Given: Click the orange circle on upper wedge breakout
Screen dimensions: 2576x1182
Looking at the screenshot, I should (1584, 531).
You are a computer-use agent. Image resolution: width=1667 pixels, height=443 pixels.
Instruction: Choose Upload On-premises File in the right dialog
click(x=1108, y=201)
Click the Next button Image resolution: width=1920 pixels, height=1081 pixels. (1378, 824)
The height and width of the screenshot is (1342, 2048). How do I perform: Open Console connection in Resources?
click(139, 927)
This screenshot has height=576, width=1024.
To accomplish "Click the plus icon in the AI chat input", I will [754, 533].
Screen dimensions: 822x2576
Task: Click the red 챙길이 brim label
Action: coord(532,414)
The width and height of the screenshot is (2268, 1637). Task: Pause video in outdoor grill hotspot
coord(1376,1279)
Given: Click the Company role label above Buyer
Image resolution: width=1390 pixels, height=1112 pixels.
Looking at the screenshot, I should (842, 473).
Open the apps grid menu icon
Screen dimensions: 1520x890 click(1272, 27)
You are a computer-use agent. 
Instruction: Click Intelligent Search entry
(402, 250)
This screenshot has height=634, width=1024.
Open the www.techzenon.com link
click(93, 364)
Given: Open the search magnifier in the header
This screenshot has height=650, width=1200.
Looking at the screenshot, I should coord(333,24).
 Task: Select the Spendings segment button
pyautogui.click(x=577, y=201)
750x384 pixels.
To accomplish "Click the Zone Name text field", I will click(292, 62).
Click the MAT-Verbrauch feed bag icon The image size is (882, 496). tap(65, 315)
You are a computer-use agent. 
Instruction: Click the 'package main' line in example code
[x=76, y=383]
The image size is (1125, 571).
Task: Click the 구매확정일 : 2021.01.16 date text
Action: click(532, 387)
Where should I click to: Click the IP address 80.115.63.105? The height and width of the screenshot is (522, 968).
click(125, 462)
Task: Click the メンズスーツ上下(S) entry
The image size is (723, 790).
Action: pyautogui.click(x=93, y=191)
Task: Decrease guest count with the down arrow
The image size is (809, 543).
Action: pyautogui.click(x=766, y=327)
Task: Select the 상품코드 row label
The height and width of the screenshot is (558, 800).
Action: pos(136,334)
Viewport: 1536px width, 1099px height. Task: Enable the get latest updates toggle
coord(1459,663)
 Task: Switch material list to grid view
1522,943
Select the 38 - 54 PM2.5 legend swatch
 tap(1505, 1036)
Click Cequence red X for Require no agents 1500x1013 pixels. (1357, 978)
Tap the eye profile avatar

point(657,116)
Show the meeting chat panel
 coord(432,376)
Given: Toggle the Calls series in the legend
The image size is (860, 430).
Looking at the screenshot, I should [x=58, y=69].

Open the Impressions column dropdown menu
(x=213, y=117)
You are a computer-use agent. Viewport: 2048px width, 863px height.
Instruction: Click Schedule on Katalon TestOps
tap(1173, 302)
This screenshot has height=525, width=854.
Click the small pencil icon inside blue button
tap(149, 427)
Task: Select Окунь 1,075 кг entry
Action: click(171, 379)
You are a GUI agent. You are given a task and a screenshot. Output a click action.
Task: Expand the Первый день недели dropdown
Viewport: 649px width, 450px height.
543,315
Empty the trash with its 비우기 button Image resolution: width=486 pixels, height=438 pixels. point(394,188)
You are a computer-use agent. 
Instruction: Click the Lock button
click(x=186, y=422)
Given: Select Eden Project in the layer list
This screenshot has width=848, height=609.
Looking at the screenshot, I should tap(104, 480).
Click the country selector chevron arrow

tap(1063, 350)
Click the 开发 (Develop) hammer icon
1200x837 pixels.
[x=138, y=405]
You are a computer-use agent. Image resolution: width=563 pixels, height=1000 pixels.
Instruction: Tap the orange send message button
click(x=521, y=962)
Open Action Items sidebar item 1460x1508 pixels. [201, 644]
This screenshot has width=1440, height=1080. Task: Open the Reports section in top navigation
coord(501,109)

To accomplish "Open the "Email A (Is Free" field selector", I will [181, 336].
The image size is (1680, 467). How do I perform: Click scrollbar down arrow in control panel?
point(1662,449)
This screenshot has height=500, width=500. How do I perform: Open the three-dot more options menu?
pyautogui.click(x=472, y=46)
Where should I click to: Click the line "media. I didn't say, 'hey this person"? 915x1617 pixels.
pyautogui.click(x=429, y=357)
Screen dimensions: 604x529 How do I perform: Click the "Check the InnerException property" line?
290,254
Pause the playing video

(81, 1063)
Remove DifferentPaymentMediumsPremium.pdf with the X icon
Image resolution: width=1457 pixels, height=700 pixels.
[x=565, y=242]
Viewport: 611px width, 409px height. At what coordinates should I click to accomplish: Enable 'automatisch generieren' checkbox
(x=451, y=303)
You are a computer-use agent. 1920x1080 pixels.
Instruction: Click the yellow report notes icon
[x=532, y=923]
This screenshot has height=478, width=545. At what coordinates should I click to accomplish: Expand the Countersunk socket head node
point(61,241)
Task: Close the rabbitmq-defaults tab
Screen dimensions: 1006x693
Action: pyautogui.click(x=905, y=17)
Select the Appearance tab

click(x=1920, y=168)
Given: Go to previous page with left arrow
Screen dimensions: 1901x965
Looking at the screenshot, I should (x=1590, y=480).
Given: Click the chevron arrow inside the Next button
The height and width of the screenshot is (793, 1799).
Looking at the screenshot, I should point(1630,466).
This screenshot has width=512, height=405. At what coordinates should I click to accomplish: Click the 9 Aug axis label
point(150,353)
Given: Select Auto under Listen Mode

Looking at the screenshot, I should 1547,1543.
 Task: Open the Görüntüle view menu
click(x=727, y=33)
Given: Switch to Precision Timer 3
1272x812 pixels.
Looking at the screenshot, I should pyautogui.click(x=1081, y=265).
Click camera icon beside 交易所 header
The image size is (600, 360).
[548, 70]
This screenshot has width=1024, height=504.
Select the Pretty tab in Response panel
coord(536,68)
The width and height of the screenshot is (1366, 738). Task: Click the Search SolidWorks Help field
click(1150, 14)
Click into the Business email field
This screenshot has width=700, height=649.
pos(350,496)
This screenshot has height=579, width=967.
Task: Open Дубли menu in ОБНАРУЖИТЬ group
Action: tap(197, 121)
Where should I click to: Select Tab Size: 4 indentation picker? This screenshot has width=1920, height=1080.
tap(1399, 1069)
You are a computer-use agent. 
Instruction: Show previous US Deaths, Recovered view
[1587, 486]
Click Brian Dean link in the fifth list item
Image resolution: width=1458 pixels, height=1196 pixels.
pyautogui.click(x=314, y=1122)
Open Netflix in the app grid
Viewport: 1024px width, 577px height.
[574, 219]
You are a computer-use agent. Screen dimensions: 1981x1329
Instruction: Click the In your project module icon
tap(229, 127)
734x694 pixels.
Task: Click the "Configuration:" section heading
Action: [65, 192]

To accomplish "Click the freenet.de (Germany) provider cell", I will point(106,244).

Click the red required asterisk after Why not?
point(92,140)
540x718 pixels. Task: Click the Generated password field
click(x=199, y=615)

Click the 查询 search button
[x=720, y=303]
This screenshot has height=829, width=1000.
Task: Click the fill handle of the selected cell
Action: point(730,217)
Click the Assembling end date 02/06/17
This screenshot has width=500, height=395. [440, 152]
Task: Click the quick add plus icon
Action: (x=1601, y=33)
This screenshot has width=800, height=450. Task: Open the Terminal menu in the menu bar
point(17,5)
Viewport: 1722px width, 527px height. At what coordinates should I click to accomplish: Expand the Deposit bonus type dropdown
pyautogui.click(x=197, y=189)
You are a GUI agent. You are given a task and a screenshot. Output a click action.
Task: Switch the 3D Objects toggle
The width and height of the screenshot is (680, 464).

■ EXERCISE DIRECTIONS: Please revise the listing from the line containing "Task: Switch material list to grid view" down to the line containing "Looking at the screenshot, I should tap(104, 480).", changing "dropdown" to "drop-down" and keeping everything else the same.

■ COMPLETE RESPONSE:
 Task: Switch material list to grid view
1522,943
Select the 38 - 54 PM2.5 legend swatch
 tap(1505, 1036)
Click Cequence red X for Require no agents 1500x1013 pixels. (1357, 978)
Tap the eye profile avatar

point(657,116)
Show the meeting chat panel
 coord(432,376)
Given: Toggle the Calls series in the legend
The image size is (860, 430).
Looking at the screenshot, I should [x=58, y=69].

Open the Impressions column drop-down menu
(x=213, y=117)
You are a computer-use agent. Viewport: 2048px width, 863px height.
Instruction: Click Schedule on Katalon TestOps
tap(1173, 302)
This screenshot has height=525, width=854.
Click the small pencil icon inside blue button
tap(149, 427)
Task: Select Окунь 1,075 кг entry
Action: click(171, 379)
You are a GUI agent. You are given a task and a screenshot. Output a click action.
Task: Expand the Первый день недели drop-down
Viewport: 649px width, 450px height.
543,315
Empty the trash with its 비우기 button Image resolution: width=486 pixels, height=438 pixels. point(394,188)
You are a computer-use agent. 
Instruction: Click the Lock button
click(x=186, y=422)
Given: Select Eden Project in the layer list
This screenshot has width=848, height=609.
Looking at the screenshot, I should tap(104, 480).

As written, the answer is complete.